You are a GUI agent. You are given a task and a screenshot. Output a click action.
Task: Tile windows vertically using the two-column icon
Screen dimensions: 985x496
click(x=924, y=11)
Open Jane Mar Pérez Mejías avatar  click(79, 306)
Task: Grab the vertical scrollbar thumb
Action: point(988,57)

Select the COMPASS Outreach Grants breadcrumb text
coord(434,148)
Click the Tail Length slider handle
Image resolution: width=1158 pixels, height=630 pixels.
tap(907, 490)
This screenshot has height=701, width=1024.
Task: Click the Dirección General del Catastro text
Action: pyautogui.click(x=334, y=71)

──────────────────────────────

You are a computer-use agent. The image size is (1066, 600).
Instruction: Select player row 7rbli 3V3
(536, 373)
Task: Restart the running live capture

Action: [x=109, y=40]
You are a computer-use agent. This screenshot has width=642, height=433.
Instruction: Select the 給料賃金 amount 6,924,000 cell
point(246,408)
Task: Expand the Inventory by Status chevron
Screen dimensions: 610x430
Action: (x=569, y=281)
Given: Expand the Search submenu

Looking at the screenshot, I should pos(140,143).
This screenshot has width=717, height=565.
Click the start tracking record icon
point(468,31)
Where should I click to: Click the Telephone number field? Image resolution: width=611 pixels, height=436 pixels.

──────────────────────────────

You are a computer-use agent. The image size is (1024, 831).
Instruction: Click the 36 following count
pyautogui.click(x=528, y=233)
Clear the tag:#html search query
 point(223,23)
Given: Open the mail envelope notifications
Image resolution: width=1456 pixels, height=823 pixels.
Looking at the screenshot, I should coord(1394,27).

──────────────────────────────

Go over the records above and tally each line that includes "size". Give the total by itself.

REPLY TO THE EXERCISE =
2